Aortic and carotid chemoreceptor responses to metabolic acidosis in the cat.

The effect of metabolic acidosis on the activity of aortic chemoreceptor afferents and their responses to hypoxia and hypercapnia were investigated in nine cats anesthetized with alpha-chloralose, paralyzed, and artificially ventilated. This effect was compared with that on simultaneously recorded activity of carotid chemoreceptor afferents in three separate cats.

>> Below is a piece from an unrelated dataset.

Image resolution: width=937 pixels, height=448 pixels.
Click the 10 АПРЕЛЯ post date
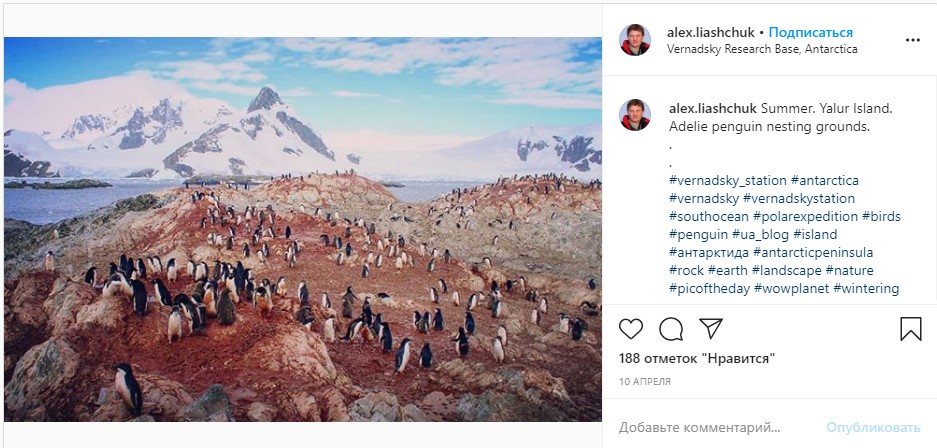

The activity of a single or paucifiber preparation of chemoreceptor afferents was recorded at five steady-state levels of arterial O2 tension (PaO2) at a constant arterial CO2 tension (PaCO2) and at three levels of PaCO2 during hyperoxia (PaO2 greater than 400 Torr) before and after slow injection of 1 M lactic acid in the average dose of 2.6 +/- 0.6 mmol X kg-1. On the average, arterial pH decreased from 7.445 +/- 0.046 to 7.222 +/- 0.041 at PaO2 of 98 +/- 5 Torr and PaCO2 of 34 +/- 1 Torr. This decrease in pHa during normoxia increased the aortic chemoreceptor activity from 0.8 +/- 0.2 to 1.4 +/- 0.3 imp X s-1. Metabolic acidosis increased the excitatory effect of hypoxia and hypercapnia. The stimulatory effect of CO2 for the same increase in arterial [H+] was greater than that of metabolic acidosis, indicating a dominant effect of molecular CO2 on aortic chemoreceptors. Simultaneous measurements of carotid and aortic chemoreceptor activities showed that their responses to metabolic acidosis were qualitatively similar. Quantitatively, the response of aortic chemoreceptor afferents was less than that of carotid chemoreceptors.